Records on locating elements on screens

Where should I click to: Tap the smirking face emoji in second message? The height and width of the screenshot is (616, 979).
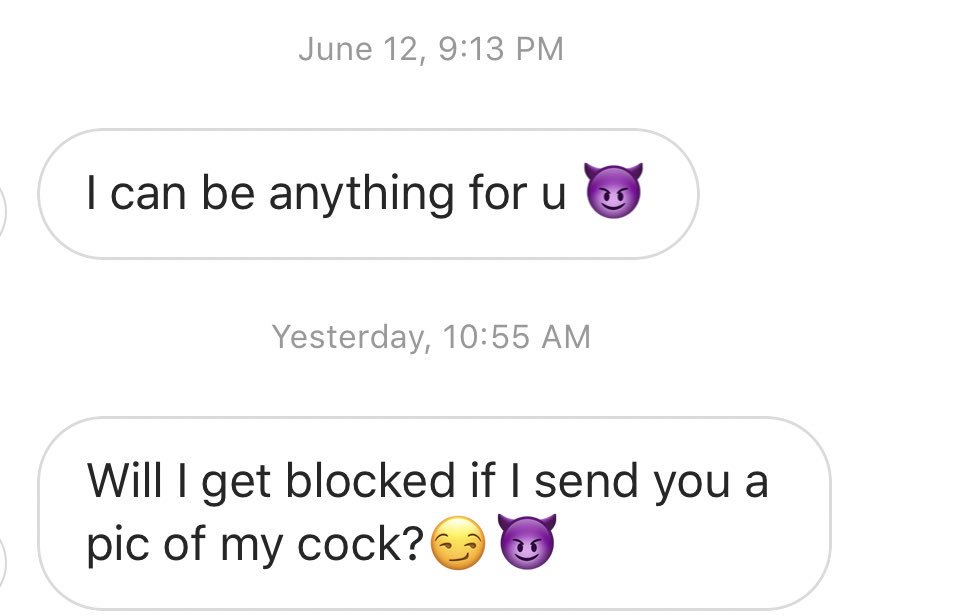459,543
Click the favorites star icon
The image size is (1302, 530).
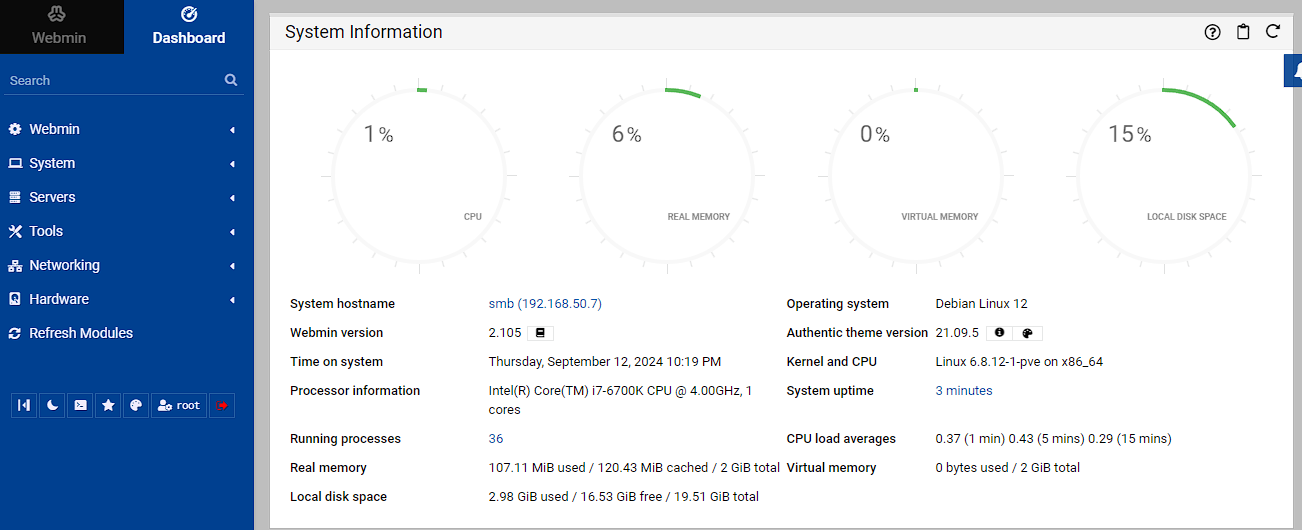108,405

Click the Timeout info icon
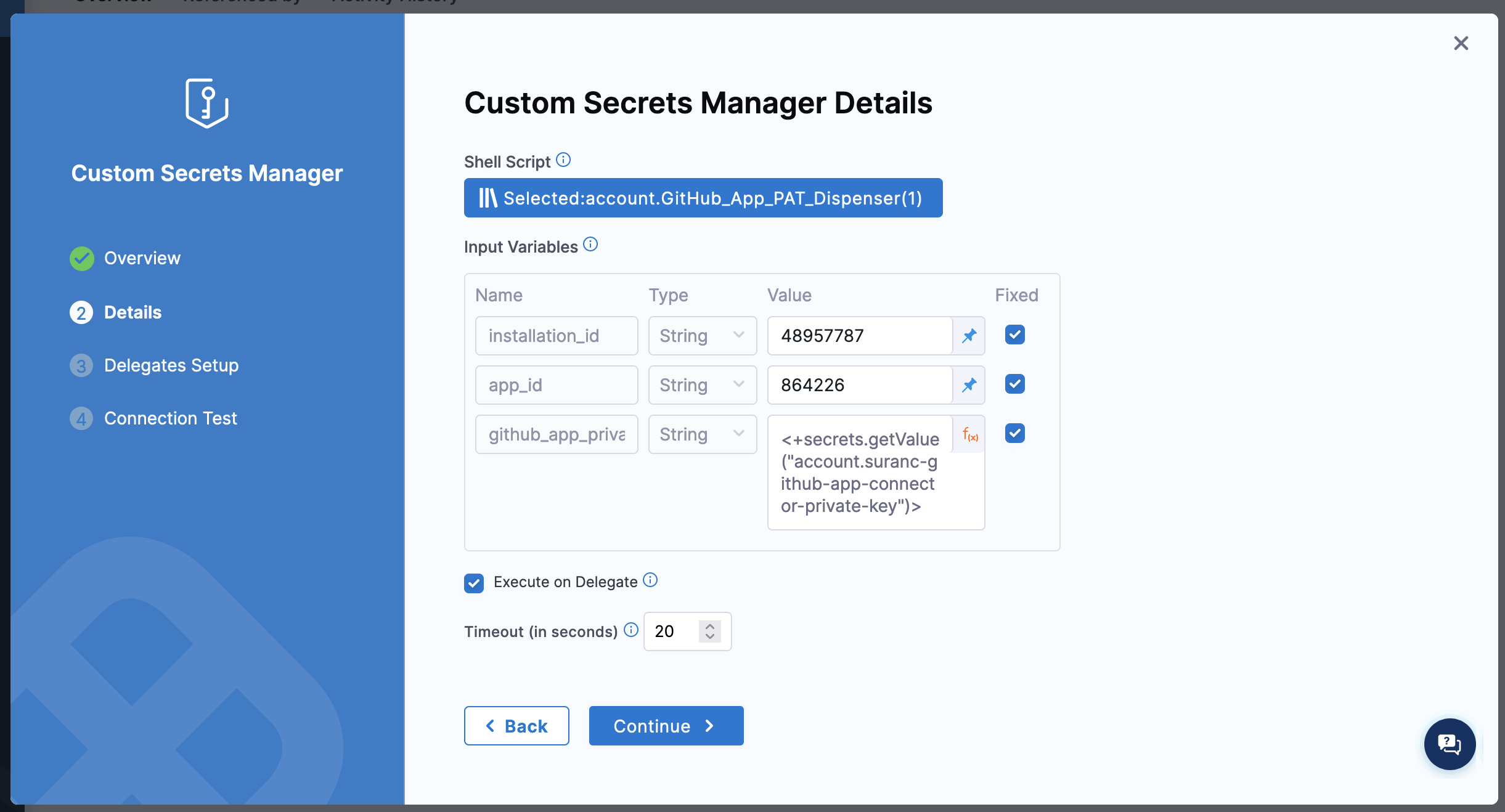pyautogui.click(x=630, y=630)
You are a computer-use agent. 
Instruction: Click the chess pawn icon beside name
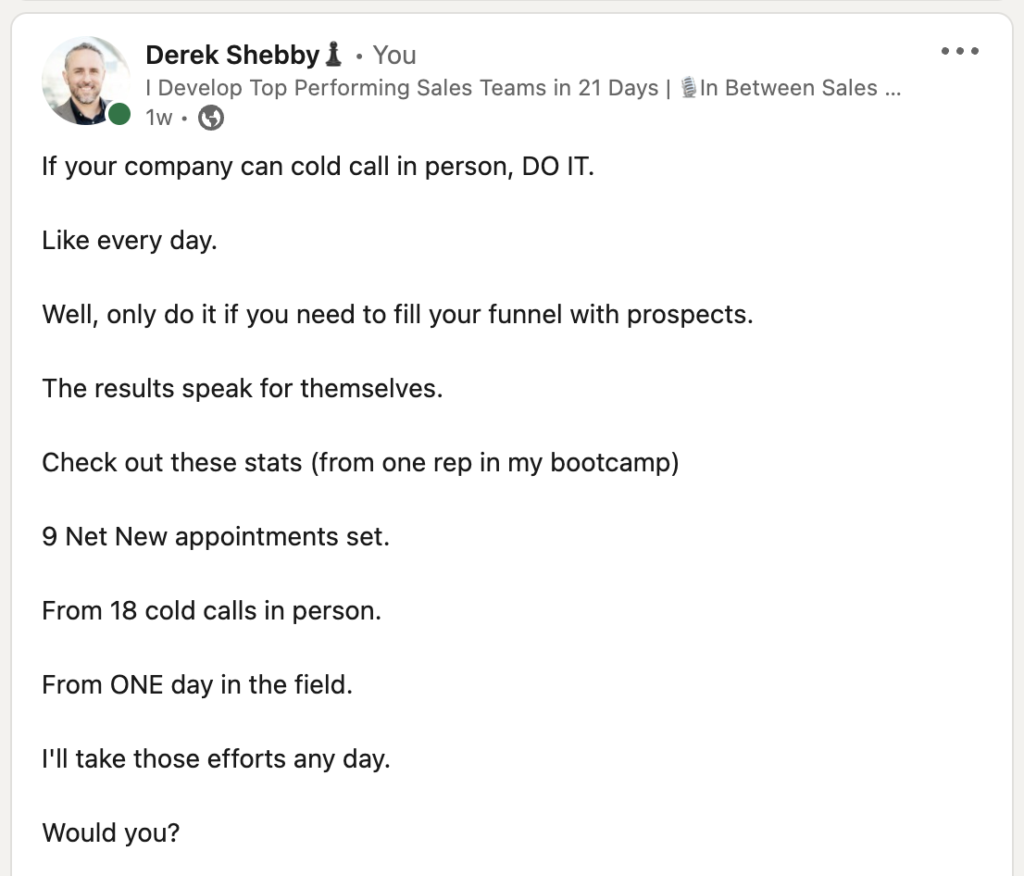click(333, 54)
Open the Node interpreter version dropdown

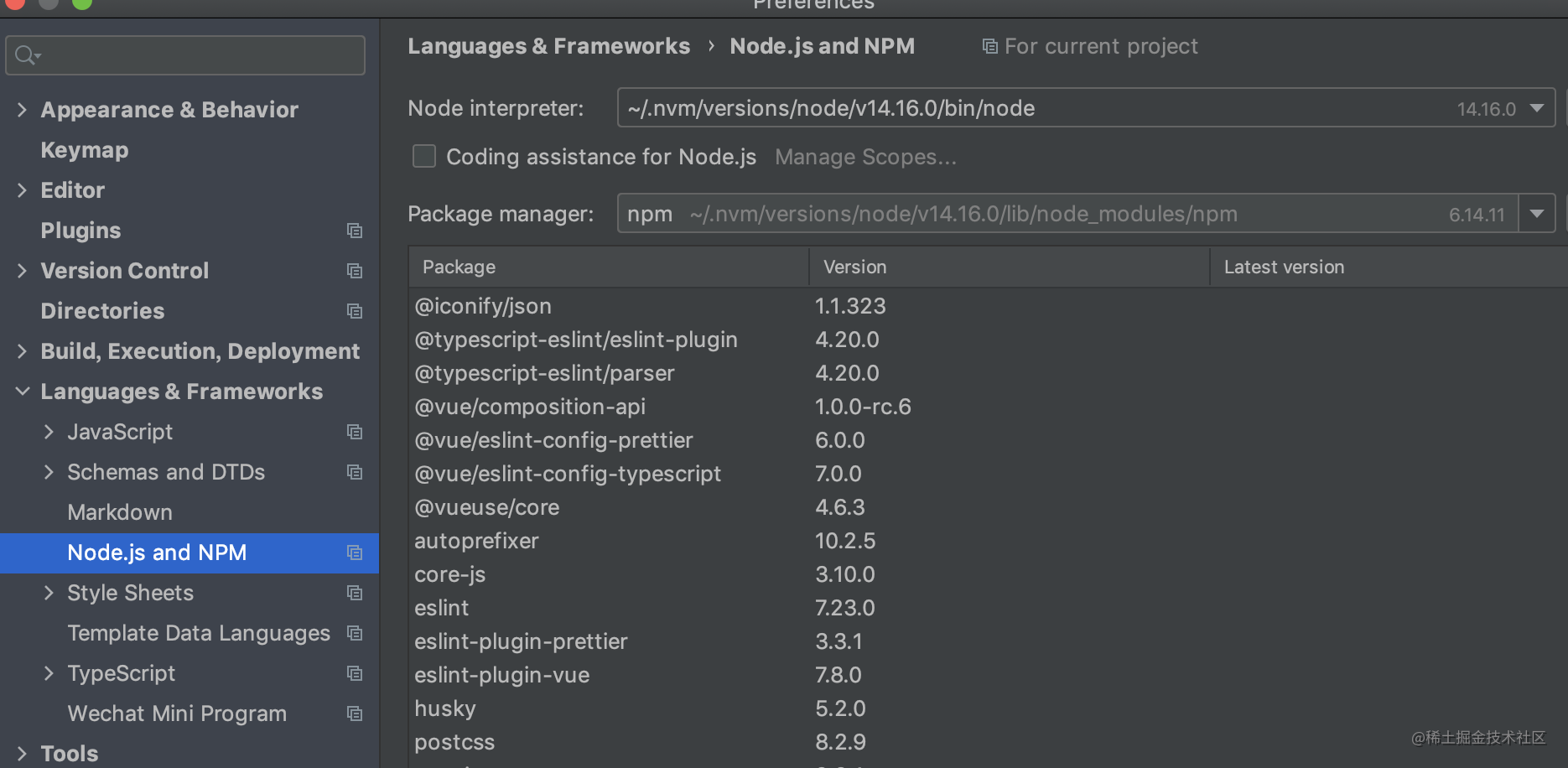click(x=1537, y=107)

> The task: Recast the lines above as a JSON list with one string per line. Skip blank lines and leave the pictures out.

> Correct answer:
[
  "Where should I click to: Tap the smirking face emoji in second message? The height and width of the screenshot is (616, 979).",
  "459,543",
  "Click the favorites star icon",
  "The image size is (1302, 530).",
  "108,405",
  "Click the Timeout info icon",
  "pyautogui.click(x=630, y=630)",
  "You are a computer-use agent. ",
  "Instruction: Click the chess pawn icon beside name",
  "click(333, 54)",
  "Open the Node interpreter version dropdown",
  "click(x=1537, y=107)"
]